[DIRECTIONS] Reproduce every record below exactly as it appears.

** WORKING DATA follows **

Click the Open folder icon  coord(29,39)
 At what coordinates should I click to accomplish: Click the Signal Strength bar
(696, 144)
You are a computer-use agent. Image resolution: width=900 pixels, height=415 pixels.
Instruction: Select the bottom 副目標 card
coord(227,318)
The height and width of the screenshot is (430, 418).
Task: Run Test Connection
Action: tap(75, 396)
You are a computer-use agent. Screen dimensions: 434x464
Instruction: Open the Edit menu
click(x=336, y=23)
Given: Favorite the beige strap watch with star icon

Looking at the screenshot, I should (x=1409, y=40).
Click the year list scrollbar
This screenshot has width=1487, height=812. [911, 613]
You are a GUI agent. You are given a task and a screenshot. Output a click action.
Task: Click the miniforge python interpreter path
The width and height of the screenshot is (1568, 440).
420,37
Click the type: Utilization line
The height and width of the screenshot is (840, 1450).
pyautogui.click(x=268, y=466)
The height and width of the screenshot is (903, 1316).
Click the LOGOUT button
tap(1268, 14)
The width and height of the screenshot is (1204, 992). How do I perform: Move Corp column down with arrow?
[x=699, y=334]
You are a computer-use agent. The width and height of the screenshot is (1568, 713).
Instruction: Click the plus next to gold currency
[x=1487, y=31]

** End of WORKING DATA **

[RESULT OF THIS TASK]
Click the Open folder icon  coord(29,39)
 At what coordinates should I click to accomplish: Click the Signal Strength bar
(696, 144)
You are a computer-use agent. Image resolution: width=900 pixels, height=415 pixels.
Instruction: Select the bottom 副目標 card
coord(227,318)
The height and width of the screenshot is (430, 418).
Task: Run Test Connection
Action: tap(75, 396)
You are a computer-use agent. Screen dimensions: 434x464
Instruction: Open the Edit menu
click(x=336, y=23)
Given: Favorite the beige strap watch with star icon

Looking at the screenshot, I should (x=1409, y=40).
Click the year list scrollbar
This screenshot has width=1487, height=812. [911, 613]
You are a GUI agent. You are given a task and a screenshot. Output a click action.
Task: Click the miniforge python interpreter path
The width and height of the screenshot is (1568, 440).
420,37
Click the type: Utilization line
The height and width of the screenshot is (840, 1450).
pyautogui.click(x=268, y=466)
The height and width of the screenshot is (903, 1316).
Click the LOGOUT button
tap(1268, 14)
The width and height of the screenshot is (1204, 992). How do I perform: Move Corp column down with arrow?
[x=699, y=334]
You are a computer-use agent. The width and height of the screenshot is (1568, 713).
Instruction: Click the plus next to gold currency
[x=1487, y=31]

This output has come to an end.